Collected data entries
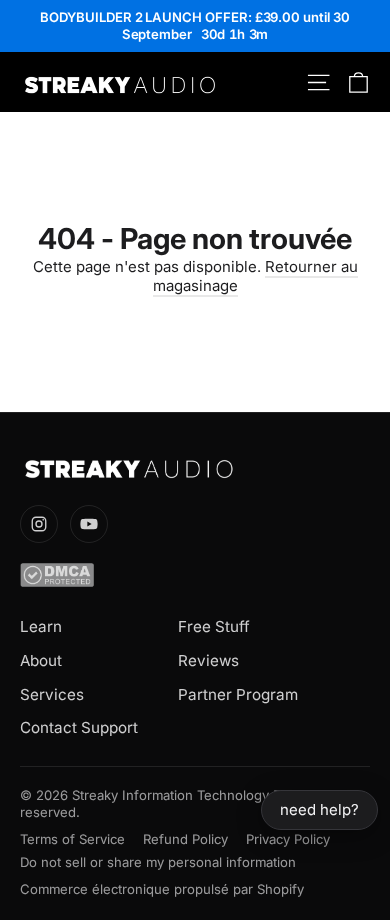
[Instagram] (39, 524)
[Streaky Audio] (195, 469)
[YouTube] (89, 524)
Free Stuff (214, 626)
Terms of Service (72, 839)
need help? (319, 809)
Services (52, 694)
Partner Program (238, 694)
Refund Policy (185, 839)
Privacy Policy (288, 839)
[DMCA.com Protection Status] (195, 575)
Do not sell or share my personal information (158, 862)
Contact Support (79, 727)
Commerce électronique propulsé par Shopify (162, 889)
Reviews (208, 660)
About (41, 660)
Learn (41, 626)
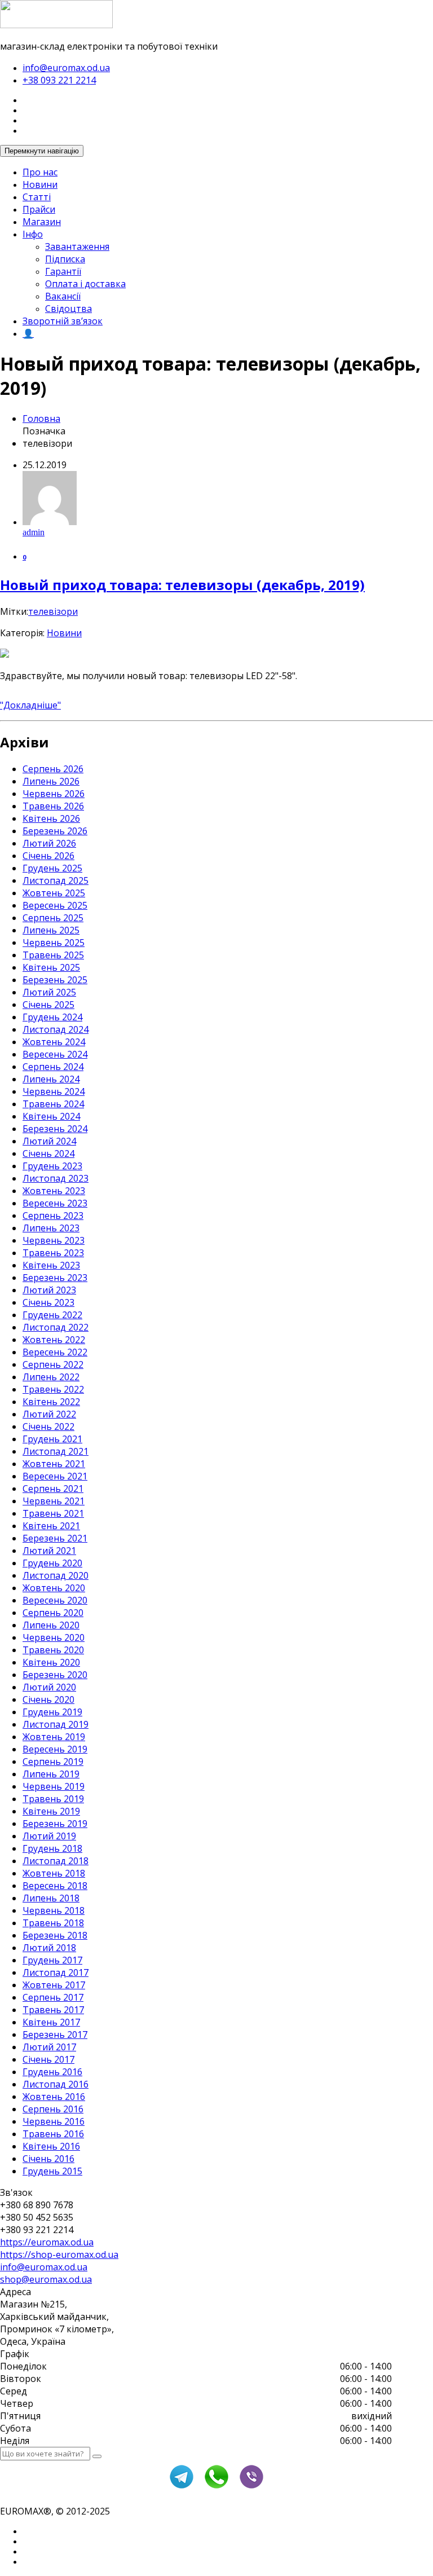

ABOUT THIS TASK:
Without the pictures, reproduce every line of the records above exactly.

SOLUTION FOR THIS PROBLEM:
[Instagram] (39, 524)
[Streaky Audio] (195, 469)
[YouTube] (89, 524)
Free Stuff (214, 626)
Terms of Service (72, 839)
need help? (319, 809)
Services (52, 694)
Partner Program (238, 694)
Refund Policy (185, 839)
Privacy Policy (288, 839)
[DMCA.com Protection Status] (195, 575)
Do not sell or share my personal information (158, 862)
Contact Support (79, 727)
Commerce électronique propulsé par Shopify (162, 889)
Reviews (208, 660)
About (41, 660)
Learn (41, 626)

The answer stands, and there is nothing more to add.